Main introduction to LGI
The Leiden Grid Infrastucture (LGI) is an easy-to-use scalable grid
middleware designed specifically for application oriented research
groups.
LGI is based on a Linux-Apache-MySQL-PHP (LAMP) stack on the so-called
project-server, together with x509 client- and server-certificates. The
project-server Remote Procedure Calls (RPC) Application Programming
Interface (API) routines have been implemented in PHP.
Users submit jobs to an LGI project-server only for specifically
installed applications using either the general web-interface, the
command-line-interface or perhaps by using the python class interface
from within a python script. The web-interface is automatically included
and active on the project-server and the command-line-interface is easily
compiled on any POSIX system using a C++ compiler with the Standard
Template Library (STL) and libcurl. A link to the basic web-interface for
this project-server can be found below.
Other project and application specific interfaces can make use of the
RPC-APIs LGI has to offer (see the documentation below).
Resources within the LGI poll an LGI project-server and request work
for applications that have been installed on a resource by configuring
and running a resource-daemon. The resource-daemon runs as a normal user
on the resource and can run behind a firewall and or a Network Adress
Translating (NAT) router. If the resource-daemon runs as root, each
individual job will be sandboxed automatically and run as a non-root
user. The resource-daemon can handle any local back-end (like Torque/PBS
or LoadLeveler) through local scripts specified in the resource-daemon xml
configuration file (see documentation below
for examples). The resource-daemon has been made especially resilient to
crashes and caches all information into files on disk. Also, jobs being
resubmitted to other resources by the project-server, perhaps because of
a lost heart-beat, are taken care of gracefully by the resource-daemon.
The daemon can thus be successfully used in a non-stable (grid)
environment.
Both the user <-> project-server and the resource <->
project-server communication is encrypted and authenticated through the
x509 standard.
Currently the project-server schedules jobs to resources on a
first-come-first-serve and in first-in-first-out job priority order. If
projects want to use other types of scheduling or a quality of service,
they can be implemented on the project-server side where a special
event-queue is implemented and a hook in the scheduler loop is available.
Several of these project-server based schedulers can run concurently on
the same project-server if required. It is also possible to have several
slave project-servers connected to your master project-server.
Resource-daemons transparently take care of that (see the documentation
below, a resource-daemon requests work from
other project-servers if no work was found on the configured
project-server).
User management and resource management on the project-servers (master and
slaves) is made easy by using a specialized ManageDB script (see the
documentation below).
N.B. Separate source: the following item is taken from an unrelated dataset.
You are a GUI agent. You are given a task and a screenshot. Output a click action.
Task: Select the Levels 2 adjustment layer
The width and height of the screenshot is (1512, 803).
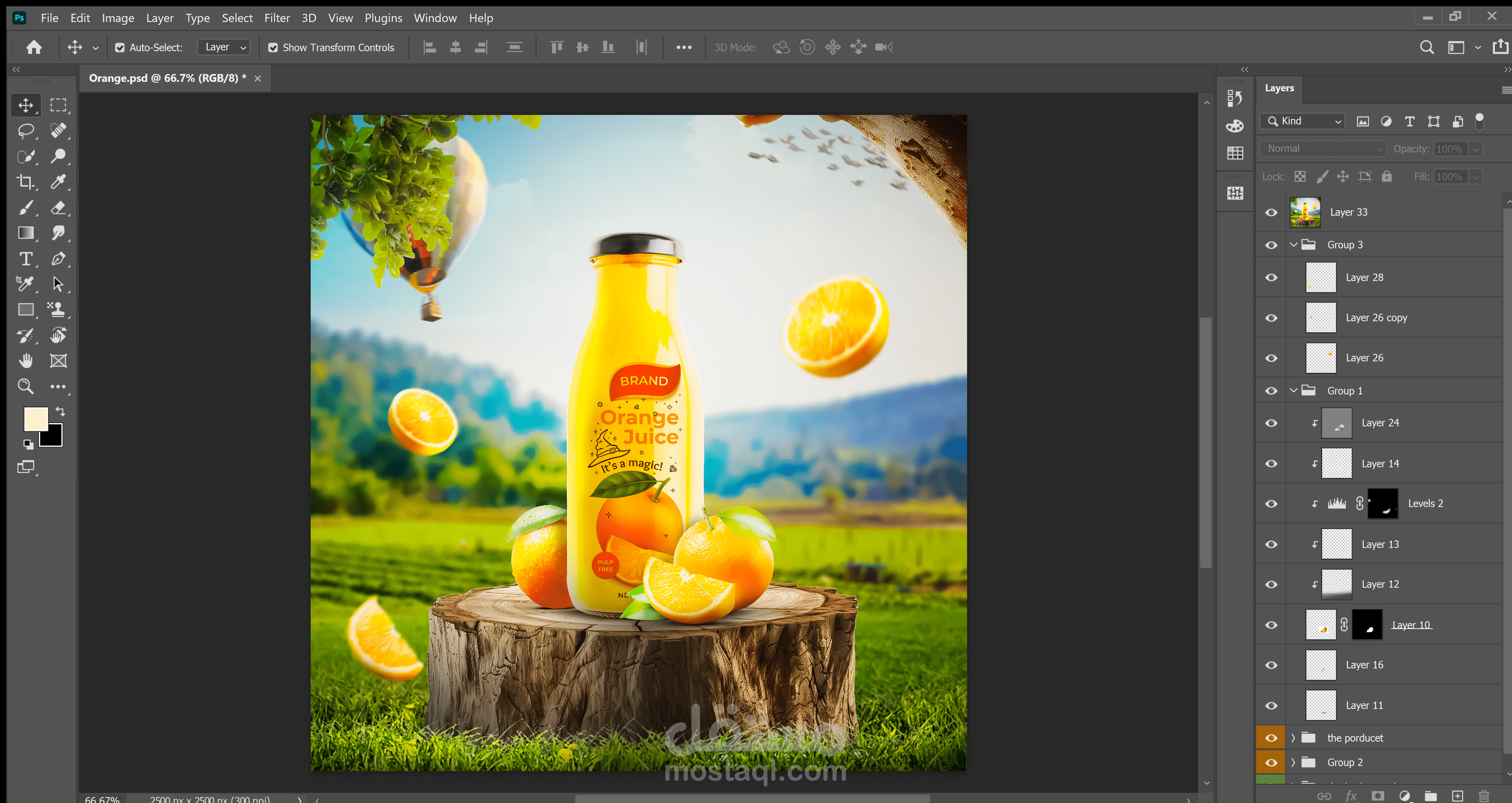click(x=1425, y=503)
Slave servers regularly
synchronize to the master project-server and updates are propagated to all
project-servers automatically. Several limits can be enforced per
application, group or user. If required, several project-servers can use a
single MySQL database located perhaps on yet another host or each
project-server can make use of a separate MySQL project database perhaps
on separate hosts. It is also possible to setup several web-servers, using
DNS round-robin load balancing, as a single master project-server using a
single MySQL host (with only one project database) and perhaps with
separate job repository storage hosts (local to each host, or through a
global filesystem available accross the web-servers being balanced over).
With all these possibilities, LGI offers a user-friendly and very scalable
infrastructure for application oriented research groups.
The LGI software has been licenced under the GNU
General Public License
version 3.
[top]
Screenshots of the interfaces
Here are some screenshots of the basic LGI web-interface and the LGI
command-line-interface on Linux:
An example python script using the LGI python client class interface can
be downloaded below.
[top]
Documentation and example configuration
files on LGI
The general design document of LGI can be found here
(pdf).
The documentation on how to setup and maintain an LGI project-server or
an LGI resource can be found here
(ascii/text). For RHEL/Rocky/Alma 8 and 9 based systems, RPMs can be built
to ease the install.
The MySQL database structure can be found here (ascii/text).
An example resource-daemon configuration file can be found here (ascii/text).
Example resource-daemon back-end scripts for SLURM can be found here (ascci/text).
An example of using the python LGI_Client class interface script can
be found here.
The latest ChangeLog.txt can be found here.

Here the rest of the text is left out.